SOURCE DATA Start Marker

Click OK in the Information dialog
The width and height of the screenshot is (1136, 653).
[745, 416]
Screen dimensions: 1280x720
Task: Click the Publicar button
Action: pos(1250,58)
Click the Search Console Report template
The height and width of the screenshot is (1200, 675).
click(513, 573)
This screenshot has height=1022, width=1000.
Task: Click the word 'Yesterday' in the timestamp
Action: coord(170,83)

SOURCE DATA End Marker

ASSIGNED TASK: The data is to be reproduced in full, every line intact.

RESULT BELOW:
Click OK in the Information dialog
The width and height of the screenshot is (1136, 653).
[745, 416]
Screen dimensions: 1280x720
Task: Click the Publicar button
Action: pos(1250,58)
Click the Search Console Report template
The height and width of the screenshot is (1200, 675).
click(513, 573)
This screenshot has height=1022, width=1000.
Task: Click the word 'Yesterday' in the timestamp
Action: coord(170,83)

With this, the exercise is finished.